Pandangan serupa juga datang dari Goldman Sachs yang menyarankan agar diversifikasi investasi ke emas kini tidak lagi terbatas pada investor institusional, tetapi juga menjangkau sektor swasta. Mereka melihat emas sebagai instrumen yang stabil di tengah volatilitas pasar saham, menjadikannya pilihan menarik bagi berbagai kalangan investor. Sementara itu, Morgan Stanley menunjukkan pergeseran paradigma investasi bahwa emas kini menjadi komponen strategis dalam portofolio, bukan hanya sekadar lindung nilai semata.
Kenaikan harga emas yang diprediksi ini tidak terlepas dari beberapa faktor pendorong utama. Ketidakpastian geopolitik global, tekanan inflasi yang persisten, serta kebijakan moneter bank sentral dunia, khususnya Federal Reserve (The Fed) di Amerika Serikat, menjadi katalis kuat. Emas secara historis selalu menjadi aset pilihan saat ekonomi goyah, berfungsi sebagai safe haven yang menjaga nilai kekayaan.
Bagi investor yang tertarik memanfaatkan potensi kenaikan harga emas ini, para ahli merekomendasikan beberapa strategi investasi yang dapat diterapkan. Salah satu pendekatan yang paling sering disarankan, terutama untuk pemula, adalah strategi investasi bertahap atau *Dollar-Cost Averaging*. Strategi ini melibatkan pembelian emas secara rutin dan bertahap setiap bulan, membantu investor menghindari risiko membeli pada harga tertinggi dalam satu waktu dan merata-ratakan harga beli seiring waktu, seperti dilansir Kumparan Bisnis.
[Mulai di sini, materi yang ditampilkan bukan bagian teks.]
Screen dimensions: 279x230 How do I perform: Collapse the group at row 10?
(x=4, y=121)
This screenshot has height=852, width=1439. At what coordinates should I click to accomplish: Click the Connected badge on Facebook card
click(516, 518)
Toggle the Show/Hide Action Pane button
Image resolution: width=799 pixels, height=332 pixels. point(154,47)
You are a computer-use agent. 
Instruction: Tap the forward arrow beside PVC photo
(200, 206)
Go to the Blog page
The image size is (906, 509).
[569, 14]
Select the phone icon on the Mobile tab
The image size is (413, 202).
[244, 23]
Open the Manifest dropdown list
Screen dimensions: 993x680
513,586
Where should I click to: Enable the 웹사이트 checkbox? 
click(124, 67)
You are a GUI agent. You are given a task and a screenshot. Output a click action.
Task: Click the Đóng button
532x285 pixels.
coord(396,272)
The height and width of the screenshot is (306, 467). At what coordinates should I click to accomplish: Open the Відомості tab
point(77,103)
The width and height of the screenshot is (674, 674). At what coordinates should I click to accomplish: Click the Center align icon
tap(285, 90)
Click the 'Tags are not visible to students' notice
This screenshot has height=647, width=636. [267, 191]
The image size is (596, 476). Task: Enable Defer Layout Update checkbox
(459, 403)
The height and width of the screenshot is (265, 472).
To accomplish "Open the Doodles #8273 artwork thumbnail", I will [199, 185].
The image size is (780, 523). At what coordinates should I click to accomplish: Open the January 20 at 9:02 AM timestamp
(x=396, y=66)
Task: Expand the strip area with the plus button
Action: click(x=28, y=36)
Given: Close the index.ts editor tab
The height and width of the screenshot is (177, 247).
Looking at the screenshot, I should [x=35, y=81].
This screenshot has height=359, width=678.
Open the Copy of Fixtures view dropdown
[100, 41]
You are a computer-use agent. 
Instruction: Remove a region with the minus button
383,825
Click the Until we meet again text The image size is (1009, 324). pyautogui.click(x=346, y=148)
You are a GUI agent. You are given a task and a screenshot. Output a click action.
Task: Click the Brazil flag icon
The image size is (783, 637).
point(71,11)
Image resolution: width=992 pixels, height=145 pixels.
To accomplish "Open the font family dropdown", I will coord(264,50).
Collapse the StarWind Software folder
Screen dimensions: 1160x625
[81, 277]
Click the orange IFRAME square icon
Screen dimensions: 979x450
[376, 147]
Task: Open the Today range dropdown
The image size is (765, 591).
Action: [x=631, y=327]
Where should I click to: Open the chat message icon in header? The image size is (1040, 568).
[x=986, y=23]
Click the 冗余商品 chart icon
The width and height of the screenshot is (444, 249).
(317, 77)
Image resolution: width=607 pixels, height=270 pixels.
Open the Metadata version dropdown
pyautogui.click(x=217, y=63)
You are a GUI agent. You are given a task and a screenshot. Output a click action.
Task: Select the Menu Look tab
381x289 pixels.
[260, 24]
Diversifikasi portofolio menjadi kunci lain. Emas, dengan karakteristiknya sebagai aset *safe haven*, dapat membantu menyeimbangkan risiko keseluruhan investasi, terutama saat pasar saham mengalami gejolak. Menempatkan sebagian aset dalam emas dapat mengurangi volatilitas portofolio secara keseluruhan. Penting juga bagi investor untuk menentukan tujuan dan jangka waktu investasi yang jelas. Emas cenderung lebih cocok untuk investasi jangka panjang, di mana potensi kenaikan harganya dapat terwujud secara optimal, mendukung tujuan keuangan seperti dana pensiun atau pendidikan.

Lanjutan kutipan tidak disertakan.